Abstract: This essay examines commemorations of the 1949 Goethe Year in postwar Peronist Argentina. Its purview includes numerous musical performances, theatrical presentations, academic lectures, and written scholarship. Most activities occurred in the capital city of Buenos Aires; however, this investigation also makes excursions beyond the epicenter to Mendoza, La Plata, and Rosario, as well as neighboring Uruguay, Chile, and Brazil. There was no German author so broadly recognized and esteemed as Goethe, so the plethora of tributes to him represent an opportunity to analyze the resonance of a German figure among the full diversity of Argentina's educated population, including Argentines of all political persuasions, European nationals and immigrants, and large, conflictive German-speaking blocs of antifascist, Jews, nationalists, and recently arrived Nazis. The sweeping range of homages permits an analysis of Goethe's reception among all these groups while providing insights into their perspectives on Peronism, Nazism, postwar European politics, and, especially, Argentine literary history. Argentina and Goethe are twin lenses for exploring the role of art as an instrument and an inspiration in the cultural contact zones that existed among immigrant groups, their hosts, and nations of origin.

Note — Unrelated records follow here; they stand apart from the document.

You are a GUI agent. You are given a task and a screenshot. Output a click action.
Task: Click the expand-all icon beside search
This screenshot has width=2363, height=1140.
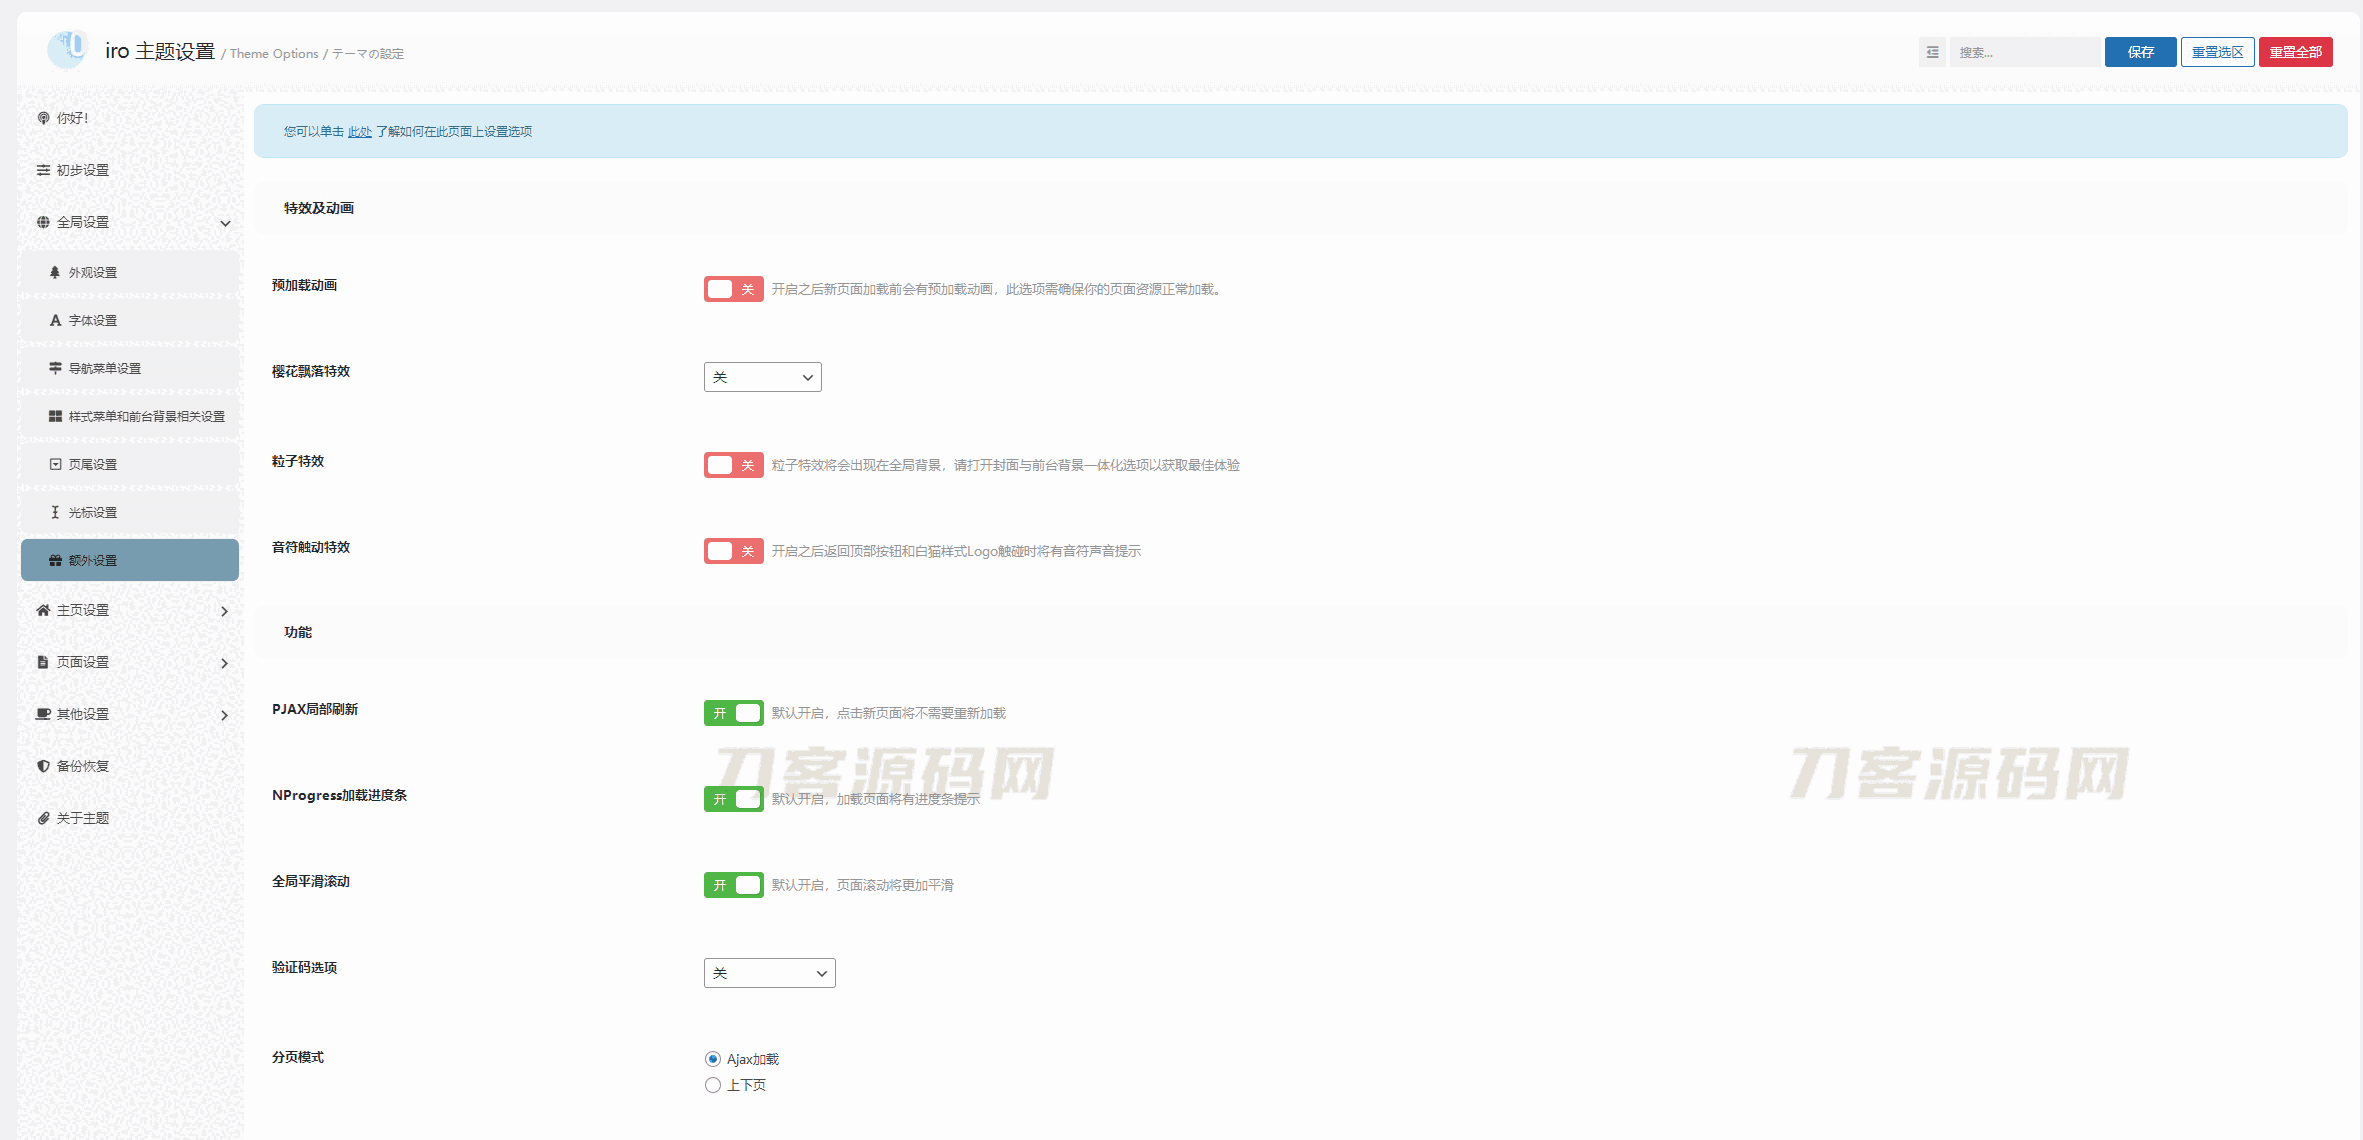[x=1932, y=52]
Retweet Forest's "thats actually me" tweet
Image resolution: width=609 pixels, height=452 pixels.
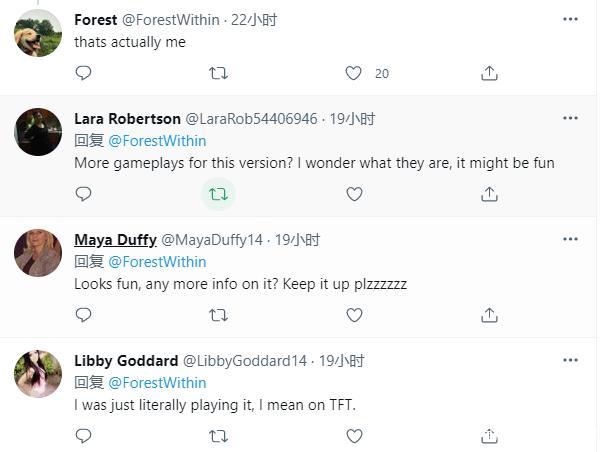pos(218,73)
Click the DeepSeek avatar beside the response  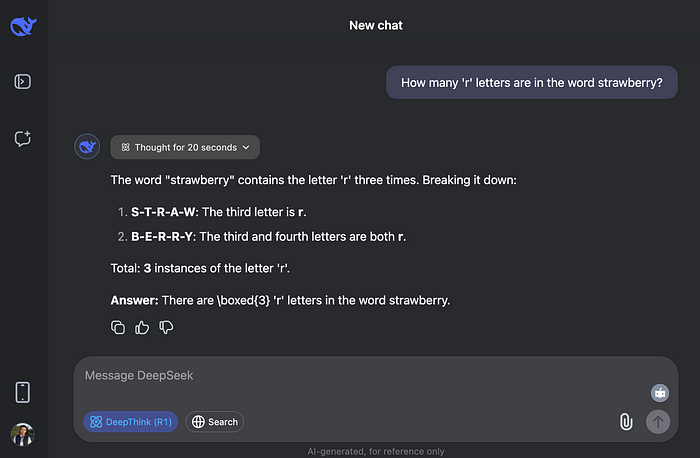[87, 146]
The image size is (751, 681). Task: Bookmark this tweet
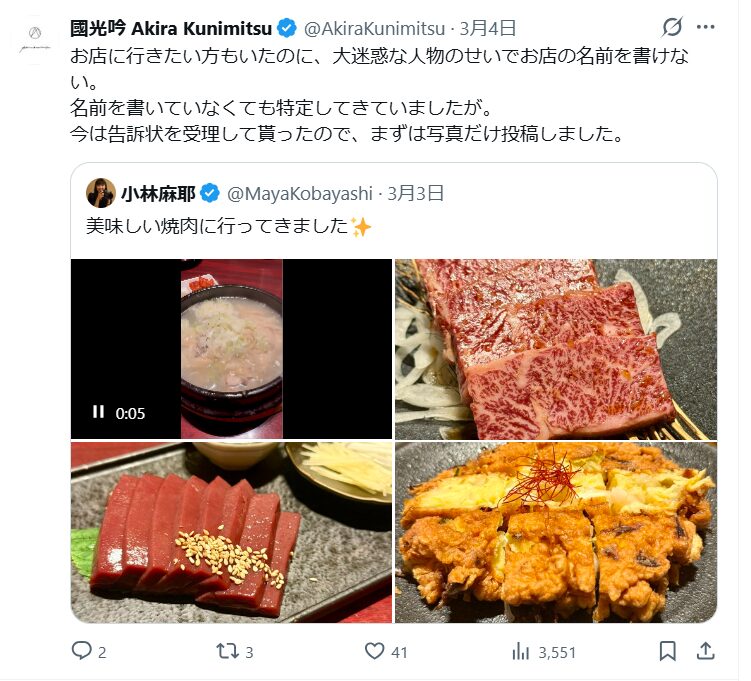667,651
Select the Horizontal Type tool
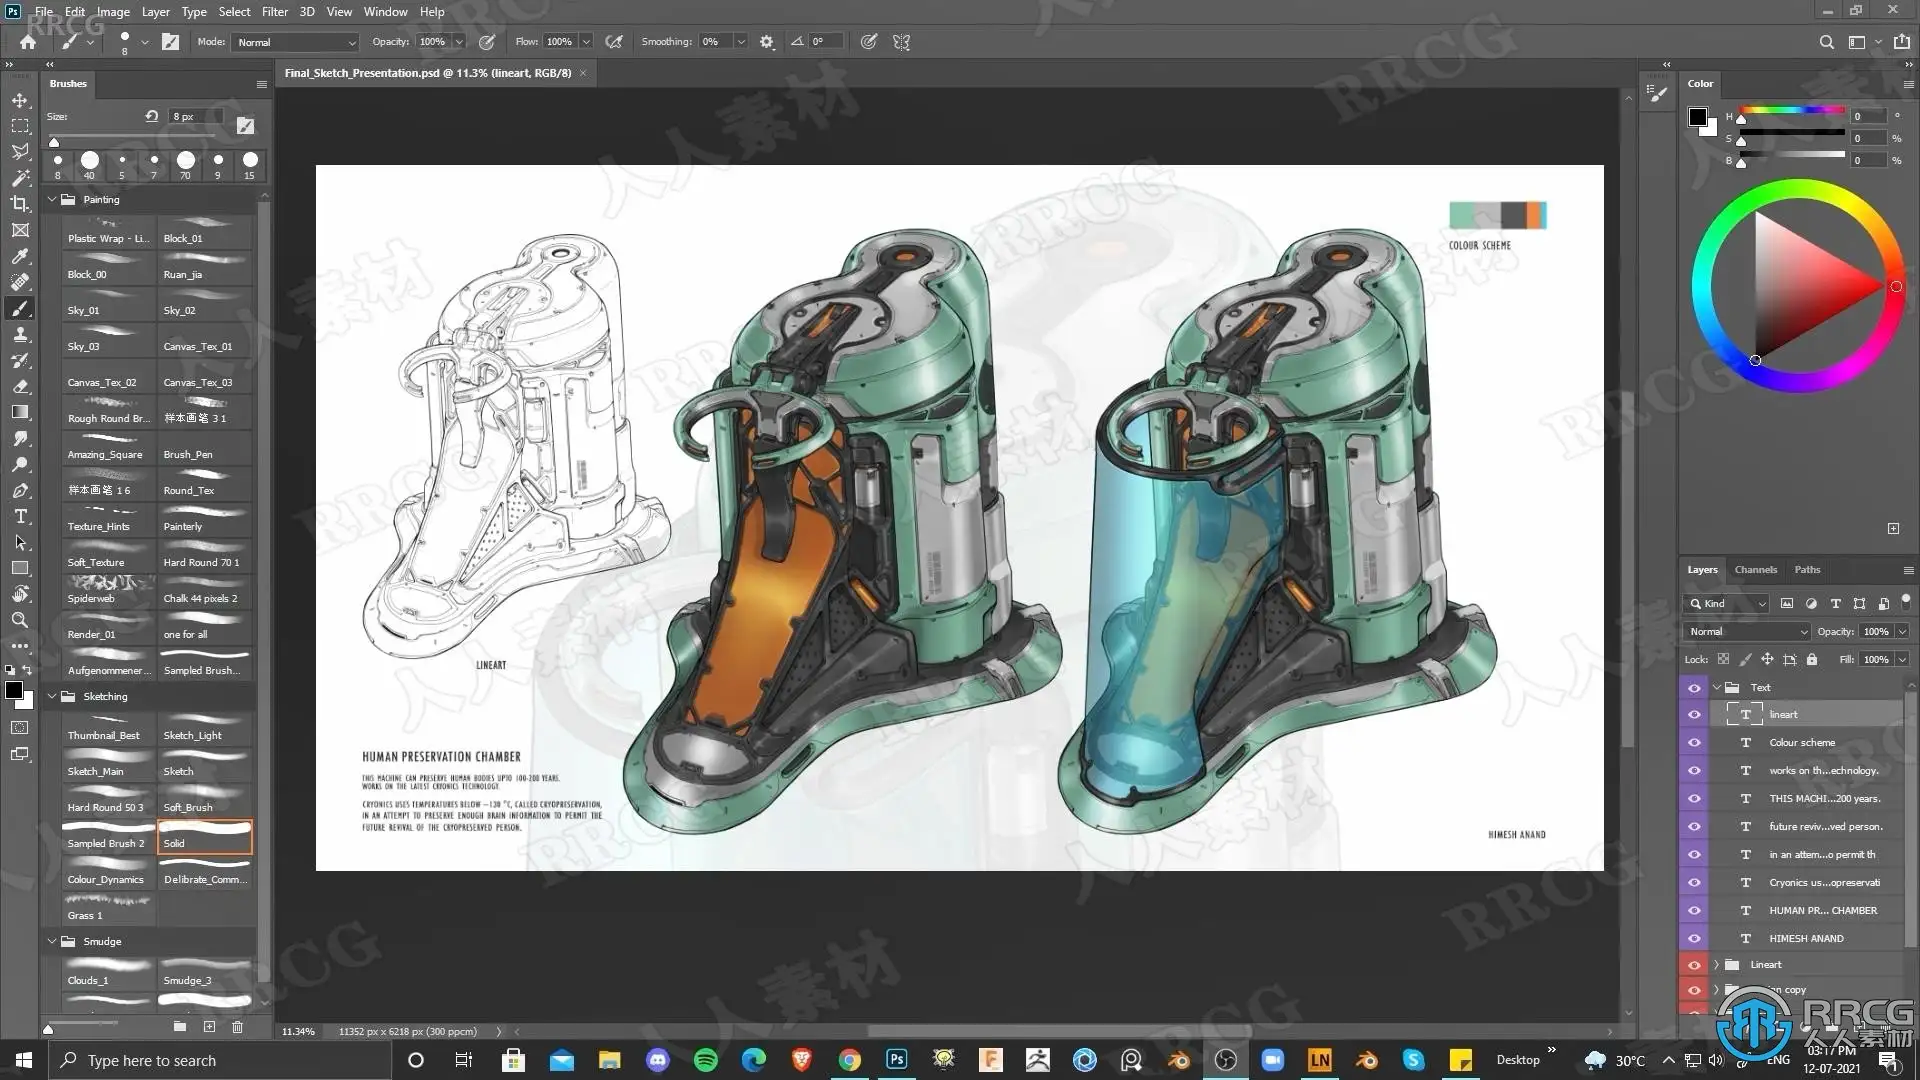 (20, 516)
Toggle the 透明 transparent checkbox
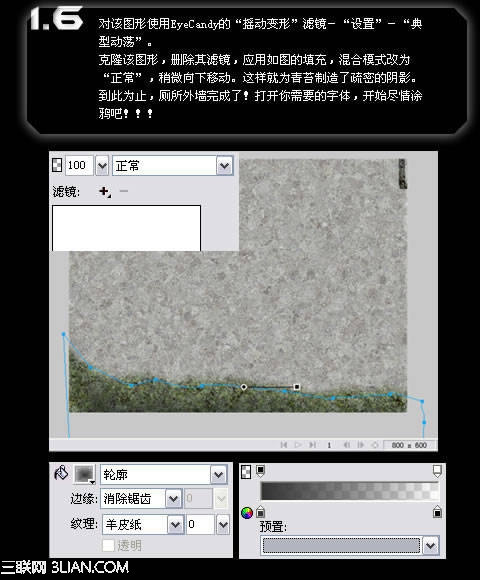 (108, 545)
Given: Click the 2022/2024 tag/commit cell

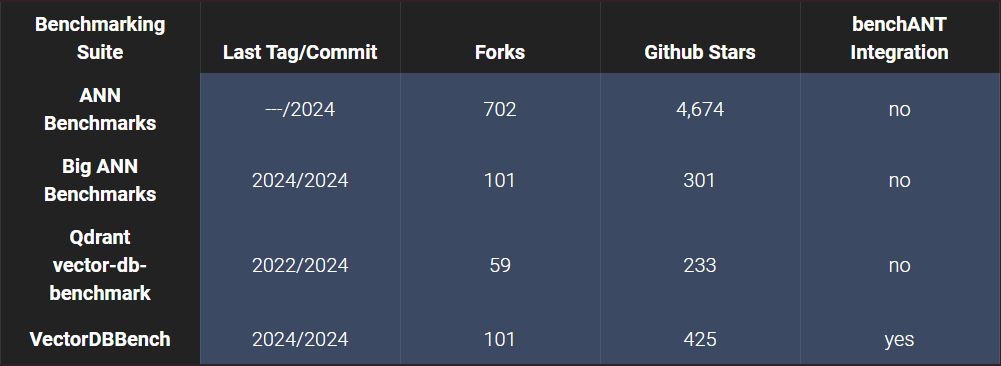Looking at the screenshot, I should coord(300,265).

Keywords: intercultural, humanism, nationalist, Peronism, postwar, reconciliation
AGAINST THE BACKDROP of the 1949 Goethe Year in Argentina, this essay investigates several core themes across host and immigrant populations. The commemoration of the 1949 bicentenary of Goethe's birth depicts a bidirectional relationship that informs both how Argentines interpreted and deployed Goethe locally and, reciprocally, sheds light on how he influenced national literary history. No figure in German literature had such wide, intercultural appeal as Goethe, so the tributes to him also document German-speakers’ integration into Argentine cultural life and the positions that Argentines took toward the immigrants among them. Furthermore, the commemorations in 1949 track the trajectory of ongoing disputes and shifting alliances within German Buenos Aires as well as transatlantic projects between immigrants and their European Fatherland. Notably, Argentines and immigrants alike often compared Goethe with other singular national icons, such as Dante, Shakespeare, and Cervantes. Goethe was the exception, not the rule, so this article, the first in a two-part series, also investigates whether the Goethe Year represents an outlier amid broader social, political, and cultural developments. Finally, for reasons of language, geography, and otherwise, Latin American Germanists have a scant presence in German studies in the USA.